Have you often though, damn i should getting more bang for buck out of my lemons to life ratio?

I pilfered this from BrewCraft so all credit.
Would you make any amendments?
I am almost tempted to try a bittering hop light like a fuggle just for experimental purposes.
Aroma Dr. Rudi maybe with a dry hop?



*Hard Lemonade (Alcoholic)*
semi-sweet alcoholic lemonade of about 4.5% strength. You can vary the sweetness by varying the amount of lactose in the recipe or make it dry by leaving the lactose out altogether (see notes)

*Ingredients:*
• 2kg dextrose
• 500g lactose
• 12-24 lemons, sliced or chopped fine including peel
• up to 50g crushed or grated fresh ginger (optional)
• 5g yeast nutrient
• 1 sachet SAFale yeast
• Water to make up 22 litres of wort

*Method:*
• Heat 5 litres of water then add dextrose, lactose, lemons & ginger & simmer for 20 minutes.

• Sterilize your fermenter according to directions on the sterilizing compound.

• Add about 12 litres of cold water into your fermenter. Strain the hot mixture into the fermenter.

• Top up with cold water to the 22 litre mark add the yeast nutrient & stir well.

• Make sure the temperature is 30C or less & add the yeast, fit a fermentation lock in the lid of the fermenter & half fill it with water.

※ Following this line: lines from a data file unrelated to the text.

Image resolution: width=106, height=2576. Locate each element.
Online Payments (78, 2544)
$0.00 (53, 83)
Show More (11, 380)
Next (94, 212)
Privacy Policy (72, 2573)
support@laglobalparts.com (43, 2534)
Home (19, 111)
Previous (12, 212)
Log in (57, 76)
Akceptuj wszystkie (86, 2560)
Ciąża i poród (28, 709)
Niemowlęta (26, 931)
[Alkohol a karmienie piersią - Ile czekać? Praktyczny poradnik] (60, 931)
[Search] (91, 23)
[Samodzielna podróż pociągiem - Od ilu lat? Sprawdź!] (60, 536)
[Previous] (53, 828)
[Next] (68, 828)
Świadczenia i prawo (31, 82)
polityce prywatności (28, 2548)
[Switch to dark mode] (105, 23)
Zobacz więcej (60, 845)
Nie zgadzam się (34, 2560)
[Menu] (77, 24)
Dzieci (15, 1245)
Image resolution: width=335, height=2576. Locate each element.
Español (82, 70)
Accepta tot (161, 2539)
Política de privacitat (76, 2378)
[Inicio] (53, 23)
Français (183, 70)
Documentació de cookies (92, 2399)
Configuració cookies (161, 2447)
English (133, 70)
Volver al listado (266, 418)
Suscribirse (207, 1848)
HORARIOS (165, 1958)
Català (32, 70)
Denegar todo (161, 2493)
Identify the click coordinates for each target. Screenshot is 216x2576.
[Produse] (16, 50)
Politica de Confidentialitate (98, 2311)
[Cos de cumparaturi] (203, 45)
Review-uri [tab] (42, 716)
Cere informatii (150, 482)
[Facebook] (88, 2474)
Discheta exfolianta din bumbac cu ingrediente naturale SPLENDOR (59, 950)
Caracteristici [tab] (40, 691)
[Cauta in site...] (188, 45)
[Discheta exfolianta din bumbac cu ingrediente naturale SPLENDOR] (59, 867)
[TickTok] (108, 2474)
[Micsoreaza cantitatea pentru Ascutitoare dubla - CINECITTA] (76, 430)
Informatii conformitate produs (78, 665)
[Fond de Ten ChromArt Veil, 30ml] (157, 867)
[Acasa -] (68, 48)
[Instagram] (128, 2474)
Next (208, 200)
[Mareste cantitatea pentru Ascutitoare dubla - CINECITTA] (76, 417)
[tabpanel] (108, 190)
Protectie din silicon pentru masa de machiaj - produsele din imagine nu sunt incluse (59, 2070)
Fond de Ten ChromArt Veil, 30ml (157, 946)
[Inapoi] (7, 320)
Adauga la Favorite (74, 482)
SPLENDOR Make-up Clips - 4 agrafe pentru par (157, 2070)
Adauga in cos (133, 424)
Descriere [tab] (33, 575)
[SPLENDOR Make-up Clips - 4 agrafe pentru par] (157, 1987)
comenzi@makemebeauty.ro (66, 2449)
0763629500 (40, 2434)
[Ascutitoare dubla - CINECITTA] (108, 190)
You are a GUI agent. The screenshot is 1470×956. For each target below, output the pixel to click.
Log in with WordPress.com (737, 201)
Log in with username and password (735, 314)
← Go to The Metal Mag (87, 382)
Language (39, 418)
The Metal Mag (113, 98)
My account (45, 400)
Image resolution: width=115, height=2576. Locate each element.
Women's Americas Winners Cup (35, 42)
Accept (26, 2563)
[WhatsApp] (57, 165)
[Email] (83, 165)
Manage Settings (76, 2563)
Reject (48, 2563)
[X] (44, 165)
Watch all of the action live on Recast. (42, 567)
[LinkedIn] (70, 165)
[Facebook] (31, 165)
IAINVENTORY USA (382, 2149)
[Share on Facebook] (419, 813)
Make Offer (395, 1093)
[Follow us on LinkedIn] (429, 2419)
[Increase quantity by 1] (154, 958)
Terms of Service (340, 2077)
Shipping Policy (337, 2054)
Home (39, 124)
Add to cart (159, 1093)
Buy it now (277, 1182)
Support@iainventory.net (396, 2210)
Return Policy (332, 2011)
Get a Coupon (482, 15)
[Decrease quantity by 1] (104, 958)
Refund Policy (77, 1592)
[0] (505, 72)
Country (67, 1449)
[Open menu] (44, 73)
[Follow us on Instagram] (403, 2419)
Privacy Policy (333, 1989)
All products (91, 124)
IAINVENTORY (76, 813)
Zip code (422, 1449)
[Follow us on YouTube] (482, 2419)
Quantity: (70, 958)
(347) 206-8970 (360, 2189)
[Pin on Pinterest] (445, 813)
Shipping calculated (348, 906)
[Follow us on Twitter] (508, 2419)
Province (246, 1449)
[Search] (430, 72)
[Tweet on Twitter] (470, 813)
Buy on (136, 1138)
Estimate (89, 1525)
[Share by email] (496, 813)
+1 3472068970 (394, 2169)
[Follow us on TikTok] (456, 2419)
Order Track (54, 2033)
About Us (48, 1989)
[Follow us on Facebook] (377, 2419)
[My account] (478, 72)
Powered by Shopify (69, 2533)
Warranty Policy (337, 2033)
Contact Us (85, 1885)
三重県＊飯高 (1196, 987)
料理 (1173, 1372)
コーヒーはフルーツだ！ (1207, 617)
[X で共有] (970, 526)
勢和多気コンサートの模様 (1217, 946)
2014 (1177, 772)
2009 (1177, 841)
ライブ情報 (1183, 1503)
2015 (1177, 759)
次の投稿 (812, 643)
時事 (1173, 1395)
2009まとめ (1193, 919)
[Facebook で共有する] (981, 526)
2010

• The fermentation should start within 24 hours although it usually ony takes a couple of hours to start. When it starts, bubbles should be rising through the lemonade & stream through the water in the airlock.

• Allow the lemonade to ferment until it stops then allow it to settle & clear for 48 hours.

• Prime bottles. Or keg.

• Fill the bottle to about 50mm from the top then seal it firmly with a crown seal or screw cap.

• Store these bottles in a warm place for a week or 2 to allow them to condition.

*Notes:*
You can vary the quantities of lemons & ginger to suit your own taste.
You cannot use sugar or glucose to sweeten a bottle fermented drink like this because it will cause the bottles to explode. I will prime them with sucrose so 
This lemonade is sweetened with lactose which is a non-fermentable sweetener. You can add more or less lactose to suit your own taste. As a rough guide, lactose is about half as sweet as sugar.


----------



## mongey

damn thats a good idea

I just moved out of a house with 2 lemon tree's and I was throwing the damn things away every time I mowed


----------



## homebrewnewb

summer time comin up and i usually do a ginger beer or cider. considering the price of ginger @ 20$ per kg and I have lemons, time to put them to use!


----------



## tj2204

That's going on the to brew list. Cheers.


----------



## pirateagenda

i brewed this last year for the xmas to new years break and with temps in the high 30s, it went down really well between beers.


----------



## manticle

Personally, I'd use zest and flesh, leaving behind pips and pith, but that comes from cooking, not making hard lemonade.


----------



## Hangover68

i'm going to give this a crack, does using the whole lemon impart any bitterness and what is the post brew taste like. Would it be similar to an American style lemonade ?


----------



## homebrewnewb

not sure, you will be forging the way. i will be trying this in a couple of weeks. 
i dont think it would be like US style at all, since it has the alcohol content and a bit of lactose to back sweeten. i am not sure if there are are any commercially similar products to test.
keep us posted on your progress @Hangover68


----------



## pirateagenda

i boiled up the whole lemons, and added sliced lemons to the fermenter. 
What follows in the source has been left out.